* TASK STATEMENT:
Print the items word for word, from the very first line up to and including the line that contains "point(41,594)".

* DATA FOR PROCESSING:
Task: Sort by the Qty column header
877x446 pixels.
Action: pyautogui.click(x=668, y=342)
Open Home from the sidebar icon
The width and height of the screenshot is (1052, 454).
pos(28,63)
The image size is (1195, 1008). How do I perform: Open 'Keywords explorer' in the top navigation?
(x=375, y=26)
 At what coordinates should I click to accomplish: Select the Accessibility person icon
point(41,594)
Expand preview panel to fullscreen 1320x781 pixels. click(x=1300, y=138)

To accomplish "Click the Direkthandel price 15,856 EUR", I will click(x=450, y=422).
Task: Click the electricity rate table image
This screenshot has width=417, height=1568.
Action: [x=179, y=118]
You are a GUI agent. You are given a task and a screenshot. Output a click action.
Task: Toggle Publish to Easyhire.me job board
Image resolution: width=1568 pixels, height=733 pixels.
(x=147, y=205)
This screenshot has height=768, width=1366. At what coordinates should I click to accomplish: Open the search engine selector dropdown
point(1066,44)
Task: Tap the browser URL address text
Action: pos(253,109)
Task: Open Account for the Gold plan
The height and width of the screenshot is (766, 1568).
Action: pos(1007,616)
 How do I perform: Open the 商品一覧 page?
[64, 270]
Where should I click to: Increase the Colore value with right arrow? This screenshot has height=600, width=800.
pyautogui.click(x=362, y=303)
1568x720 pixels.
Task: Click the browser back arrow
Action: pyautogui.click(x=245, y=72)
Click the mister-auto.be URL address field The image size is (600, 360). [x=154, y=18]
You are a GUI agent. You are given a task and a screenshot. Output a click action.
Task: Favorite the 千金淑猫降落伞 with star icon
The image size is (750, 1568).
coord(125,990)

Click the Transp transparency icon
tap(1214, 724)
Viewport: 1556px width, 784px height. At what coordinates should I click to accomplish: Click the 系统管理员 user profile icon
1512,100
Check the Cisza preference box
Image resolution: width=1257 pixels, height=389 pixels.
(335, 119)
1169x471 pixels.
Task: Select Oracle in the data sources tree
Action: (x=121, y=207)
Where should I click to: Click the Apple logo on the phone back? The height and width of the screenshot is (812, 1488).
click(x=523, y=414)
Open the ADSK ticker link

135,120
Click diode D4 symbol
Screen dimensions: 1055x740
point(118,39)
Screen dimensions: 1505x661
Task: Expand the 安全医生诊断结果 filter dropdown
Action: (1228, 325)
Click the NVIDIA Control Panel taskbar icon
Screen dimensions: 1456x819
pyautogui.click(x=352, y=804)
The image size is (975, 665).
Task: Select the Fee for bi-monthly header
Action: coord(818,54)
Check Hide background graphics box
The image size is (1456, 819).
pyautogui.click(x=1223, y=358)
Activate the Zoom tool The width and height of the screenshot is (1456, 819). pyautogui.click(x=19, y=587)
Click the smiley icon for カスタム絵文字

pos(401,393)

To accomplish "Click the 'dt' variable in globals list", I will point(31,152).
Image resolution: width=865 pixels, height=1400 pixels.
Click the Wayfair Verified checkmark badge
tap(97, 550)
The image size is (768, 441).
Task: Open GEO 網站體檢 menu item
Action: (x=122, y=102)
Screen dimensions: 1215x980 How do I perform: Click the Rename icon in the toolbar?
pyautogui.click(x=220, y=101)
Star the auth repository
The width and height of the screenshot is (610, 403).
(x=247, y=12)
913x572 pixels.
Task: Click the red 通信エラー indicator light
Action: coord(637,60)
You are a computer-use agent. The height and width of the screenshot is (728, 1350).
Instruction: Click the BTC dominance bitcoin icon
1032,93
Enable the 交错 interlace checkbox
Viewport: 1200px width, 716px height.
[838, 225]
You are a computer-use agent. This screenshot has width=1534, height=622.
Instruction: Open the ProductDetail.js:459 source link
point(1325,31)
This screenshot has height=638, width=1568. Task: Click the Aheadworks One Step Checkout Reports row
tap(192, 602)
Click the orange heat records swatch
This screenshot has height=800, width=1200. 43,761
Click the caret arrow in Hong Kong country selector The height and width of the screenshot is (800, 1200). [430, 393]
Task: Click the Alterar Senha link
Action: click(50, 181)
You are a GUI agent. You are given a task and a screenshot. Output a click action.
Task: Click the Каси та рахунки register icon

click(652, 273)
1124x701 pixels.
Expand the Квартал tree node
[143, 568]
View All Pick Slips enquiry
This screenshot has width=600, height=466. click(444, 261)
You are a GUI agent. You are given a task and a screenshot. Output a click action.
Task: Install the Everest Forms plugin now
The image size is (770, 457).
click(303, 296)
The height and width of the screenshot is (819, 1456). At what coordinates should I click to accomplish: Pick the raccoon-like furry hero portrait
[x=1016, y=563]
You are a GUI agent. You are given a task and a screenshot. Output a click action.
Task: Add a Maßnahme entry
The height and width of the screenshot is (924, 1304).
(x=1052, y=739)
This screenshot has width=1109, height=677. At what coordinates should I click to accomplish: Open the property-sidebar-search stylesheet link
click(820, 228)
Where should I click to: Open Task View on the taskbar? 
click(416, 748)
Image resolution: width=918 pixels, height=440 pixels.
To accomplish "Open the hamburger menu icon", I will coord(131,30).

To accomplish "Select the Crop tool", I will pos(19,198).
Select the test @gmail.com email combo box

* FINISHED EXERCISE:
Task: Sort by the Qty column header
877x446 pixels.
Action: pyautogui.click(x=668, y=342)
Open Home from the sidebar icon
The width and height of the screenshot is (1052, 454).
pos(28,63)
The image size is (1195, 1008). How do I perform: Open 'Keywords explorer' in the top navigation?
(x=375, y=26)
 At what coordinates should I click to accomplish: Select the Accessibility person icon
point(41,594)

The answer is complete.